By Scott Morris
The irony of driving a Buick Century to the National Corvette Museum was too tempting to pass up.
Imagine your great aunt’s dream car vs. the iconic American sports car.
Daughter No. 1, who works with Teach for America in Cincinnati, usually drives the dependable old Buick. When she decided to come home for a few weeks of rest and recuperation this summer, my job was to bring her car back to Alabama.
Driving a Buick Century is like relaxing in a big comfortable leather sofa while watching a documentary about vanilla extract. When you turn the steering wheel, nothing much happens. When you press the accelerator, nothing much happens. When you hit the brakes, nothing much happens.
After hours behind the wheel of the Buick, I needed some automotive excitement.
So I pulled into the museum across the street from Chevrolet’s Corvette assembly plant in Bowling Green, Kentucky.
When it comes to sports cars, I confess I’m like former President Jimmy Carter. I am faithful to the family sedan, but I have lust in my heart.
I paid the $10 entrance fee and started the tour by watching a short documentary about the history of the Corvette. The first model from 1953 was all show and not much go. Then, Zora Arkus-Duntov got involved and developed the Corvette into a fast and agile machine. Soon, it was the darling of racetracks everywhere.
Arkus-Duntov loved the Corvette so much that his and his wife’s ashes are part of a special exhibit at the museum. His blue Corvette Stingray sits nearby.
In all, the museum features more than 80 Corvettes in period settings, including the little red Corvette that singer Roy Orbison owned.
You might recall the museum was in the news in 2014 after its Skydome collapsed into a giant sinkhole. The cave below swallowed eight sports cars, but didn’t hurt anyone because it happened before business hours.
The episode, which was captured by security cameras, is now a major exhibit, including the mangled cars, which are still covered in red dirt.

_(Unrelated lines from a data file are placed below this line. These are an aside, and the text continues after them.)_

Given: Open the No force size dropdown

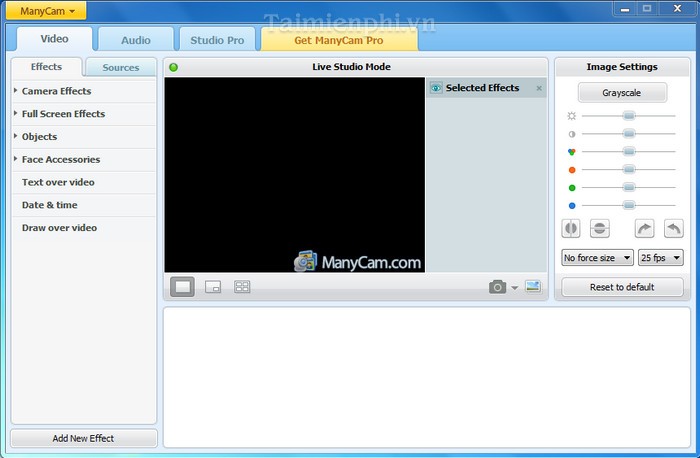Looking at the screenshot, I should (597, 258).
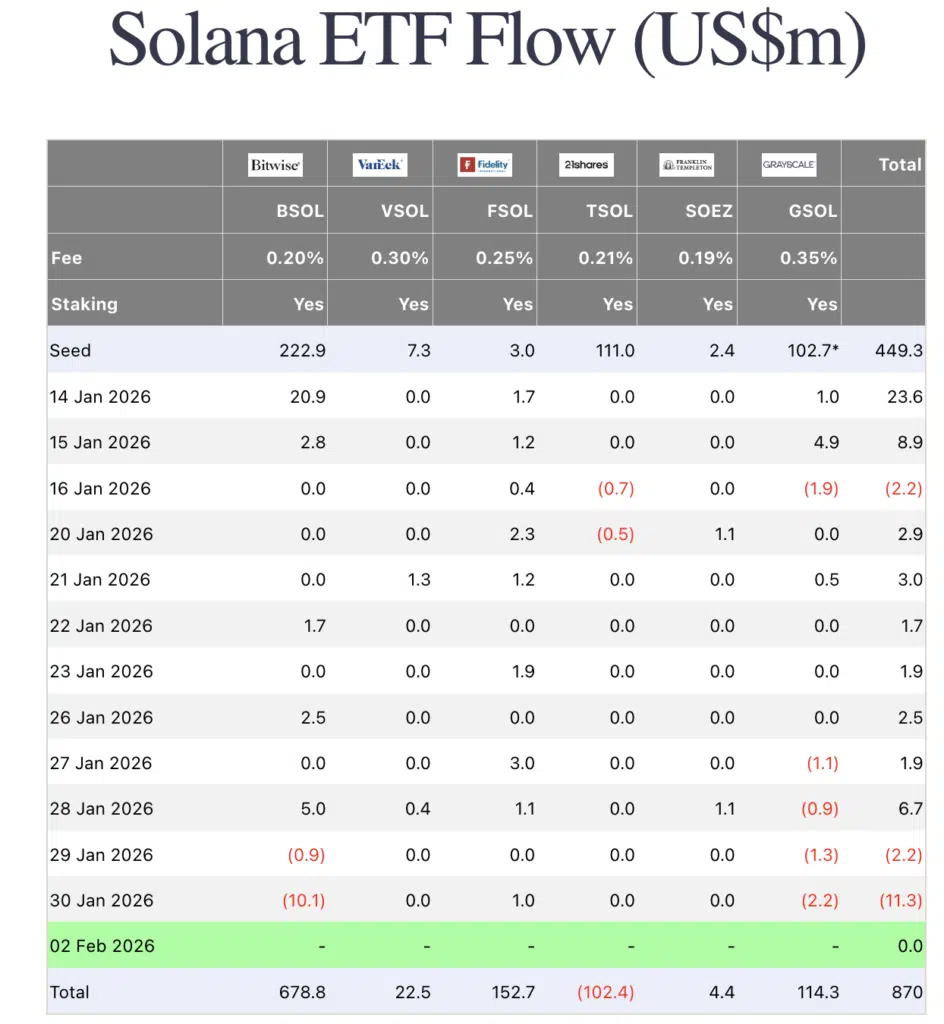Click the 30 Jan 2026 date
This screenshot has width=944, height=1024.
coord(101,900)
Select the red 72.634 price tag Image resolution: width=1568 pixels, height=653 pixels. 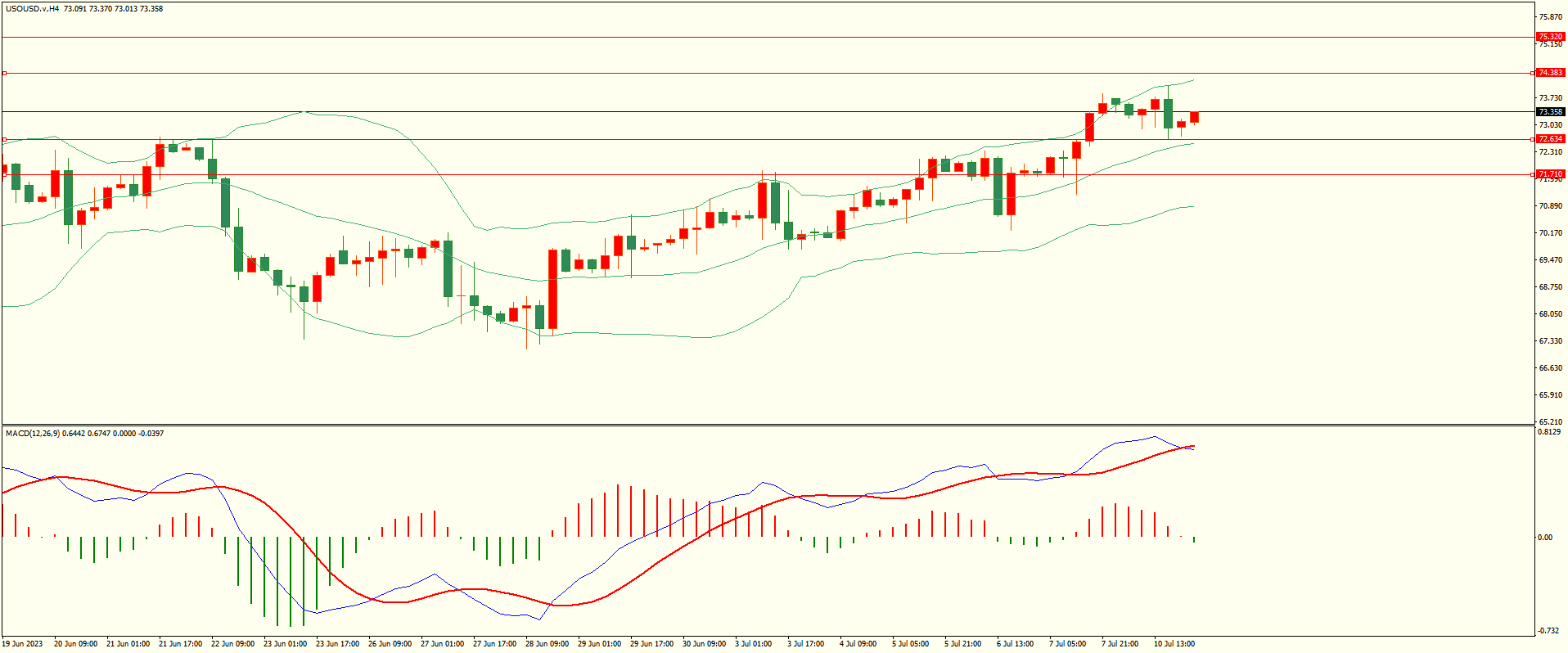click(1550, 139)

If you are lucky enough to order a new Corvette, you can have it delivered to you at the museum in a special exhibit that includes your name and the car model you bought. Unfortunately, I didn’t have an extra $55,400 — the basic price — in my pocket, but I did register to win a Vette.
When I left the museum, I noticed a circular drive out front reserved for Corvettes. After glancing around for security officers, I pulled up behind the sports cars and snapped a photo of the old white Buick in the winner’s circle. Then, I sped away, leaving the Corvettes in my dust.